How is this
Now, if you'd have said, "Apple invented a new way in which to market apps, by allowing users to create their own and publish them," then I would have agreed with you wholeheartedly.
not inherently implied in this
iphone...The invention of apps, the apps store
?
you applied your own definition to apps or app store and then compared that with the portion of the apps or apps store created by apple. in that narrow scope you are correct. but the definition is not complete when looked at through the totality of what apple has created and utilized for profit. by doing this you sound like a anti-fanboy that has a limited perspective on technology.
Who else made programs accessible to the general public? Are you seriously asking this???
please see above. tia.
I own an iBook, so I'd hardly consider myself anti-Apple. I don't partake in something as stupid as "choosing sides" when it comes to brands. Some Apple products are better than their competitors' products; some are not.

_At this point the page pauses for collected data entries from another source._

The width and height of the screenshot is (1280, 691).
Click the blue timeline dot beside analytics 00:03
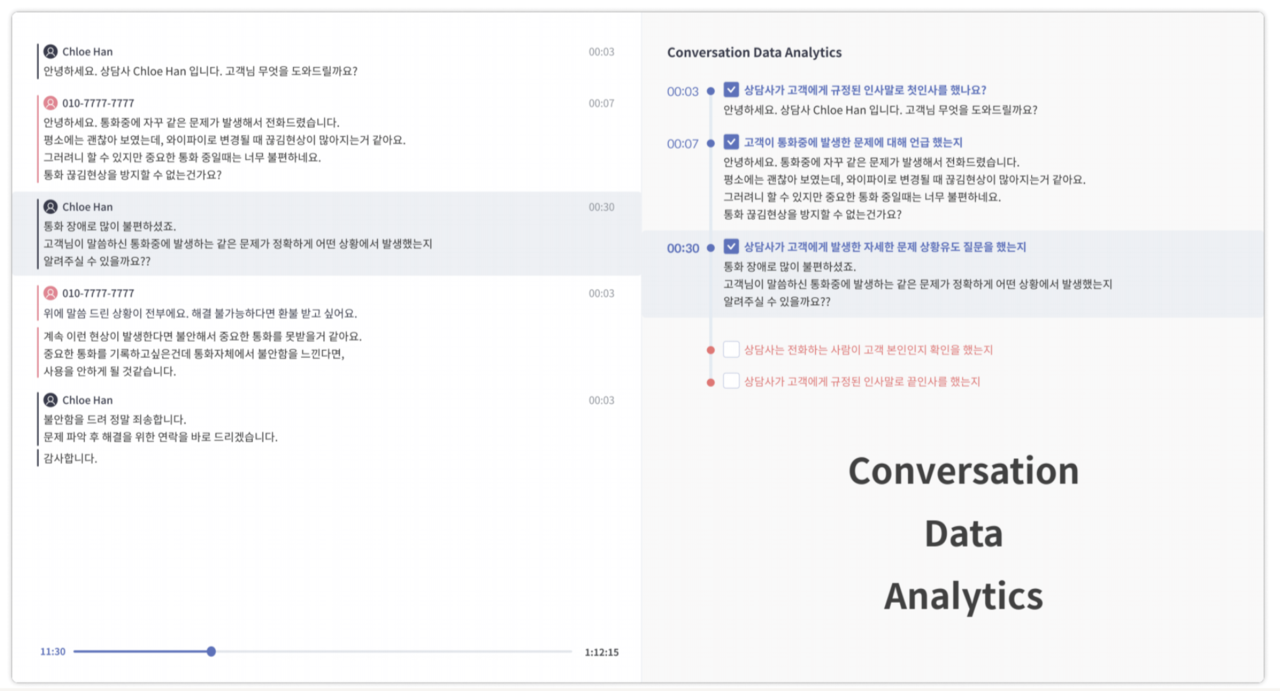pyautogui.click(x=711, y=91)
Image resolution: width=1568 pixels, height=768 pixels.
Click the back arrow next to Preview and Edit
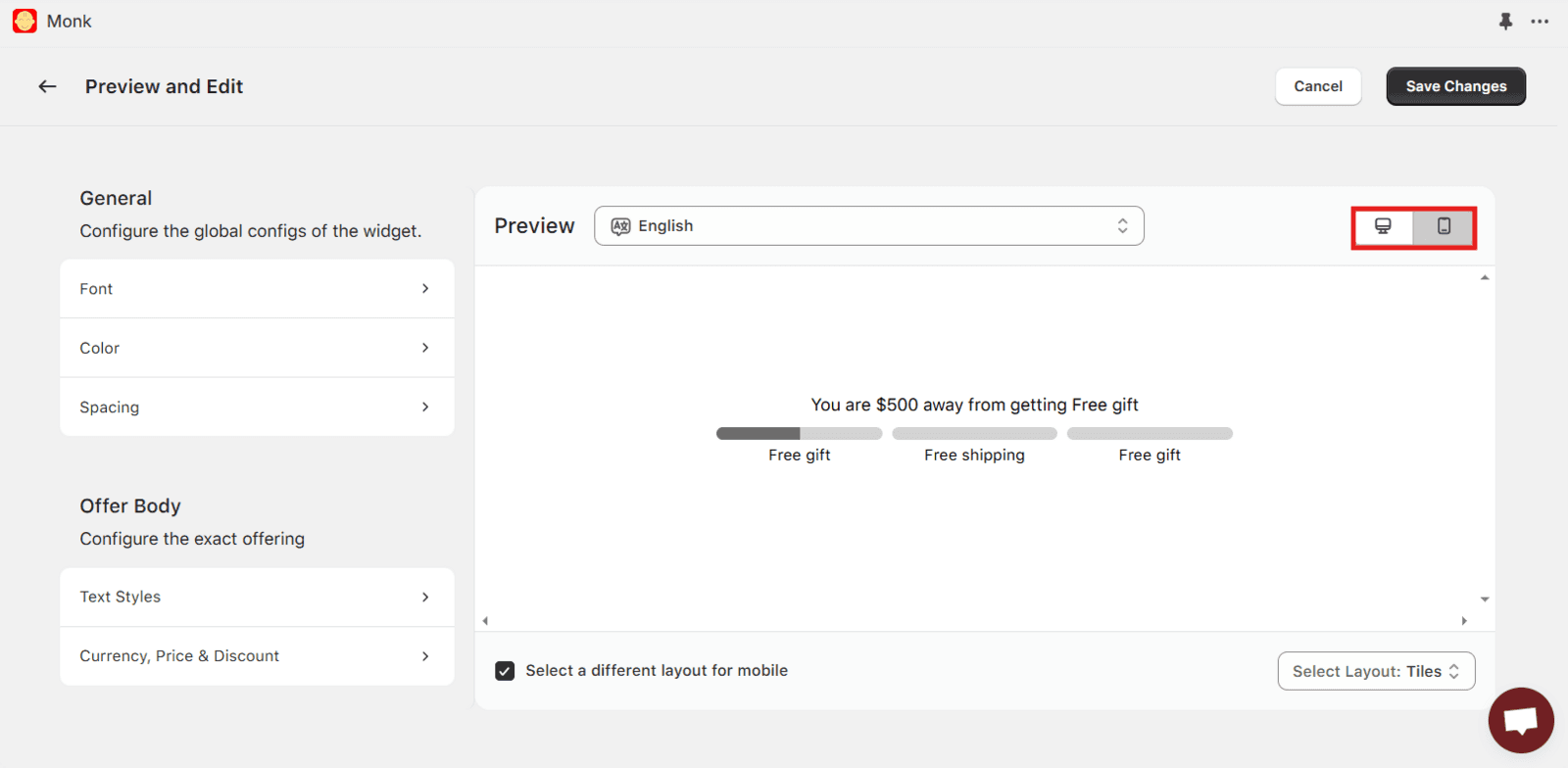[46, 86]
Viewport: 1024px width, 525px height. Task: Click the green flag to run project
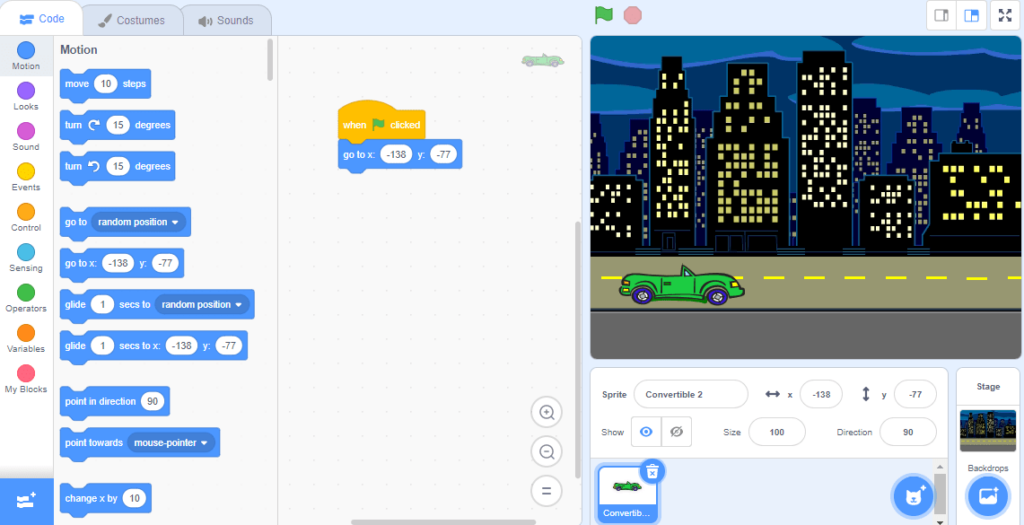click(603, 15)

As for your post above: yikes. There is no argument on the "definition of an app;" it's set in stone. "App" is just short for "application," and again, cell phones ran applications (Java, BREW, etc.) way before Apple entered the telecom industry. This isn't debatable; it's a fact.
What Apple did that was innovative in the telecom space was to market the app store and apps themselves, in their own campaigns. Prior to this, telecom carriers left it up to the 3rd party vendors to market their own individual apps, and the carriers stuck to just marketing phones, plans, and coverage.
Once again, most of Apple's "innovation" comes in the marketing space, not the technology space.